Reputation: 11720
We're working on a IOS app using Microsoft's Azure Mobile Services. The web GUI creates date-time as DateTimeOffset fields, which is fine. But when we have the mobile put datetimes into the database, then read them from the database, via Entity Framework, we're seeing them adjusted to UCT. (We see the same thing when we view the records in SSMS.)
I've always been frustrated by the lack of timezone support, in SQL's standard datetime types, and I'd thought that DateTimeOffset would be better. But if I wanted my times in UTC, I'd have stored them in UTC. If a user enters a time as 3:00 AM, CST, I want to know he entered CST. It makes as little sense to me to convert it to UTC, and throw away the offset, as it did to assume that 3:00 AM CST and 3:00 AM PDT were the same.
Is there some kind of database configuration I can do to keep the Azure database from storing the dates in UTC?
Upvotes: 2
Views: 1213
Reputation: 3656
We're using a Node.js backend and noticed the same thing with DATETIMEOFFSET
s read from our SQL Server database being returned in UTC regardless of the offset. Another alternative is to convert the DATETIMEOFFSET
at the query-level so that it is outputted as a string with the timezone information. The following converts a DATETIMEOFFSET(0)
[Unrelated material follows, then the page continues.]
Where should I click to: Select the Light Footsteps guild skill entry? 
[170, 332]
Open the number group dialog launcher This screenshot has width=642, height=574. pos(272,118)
field to the ISO8601 format; however, other possible styles can be used as documented here:
SELECT CONVERT(VARCHAR(33), [StartDate], 126) AS [StartDate] FROM [Products];
The new output is now: "2016-05-26T00:00:00-06:00"
instead of "2016-05-26T06:00:00+00:00"
Of course, this means that the client must serialize the string into their respective format. In iOS, the ISO8601
library can be used to read the output as either a NSDateComponents
or NSDate
.
One benefit of this approach is that any database-level checks or triggers can do date comparisons using the DATETIMEOFFSET
instead of trying to take into account a separate offset column with a basic DATETIME
.
Upvotes: 0
Reputation: 241808
The issue is that at some point in Azure Mobile Services, the property is converted to a JavaScript Date
object, which cannot not retain the offset.
There are a couple of blog posts describing this issue, and possible workarounds:
Essentially, they both take the same approach of splitting out the offset into a separate field. However, looking closely at these, they both make a crucial mistake:
dto.DateTime.ToUniversalTime()
Should actually be:
dto.UtcDateTime
The DateTime
of a DateTimeOffset
will always have DateTimeKind.Unspecified
, and thus ToUniversalTime
will assume the source is local, rather than using the offset of the DTO.
There are a few other similar errors I see in the code in these posts, so be careful to test thoroughly. However, the general approach is sound.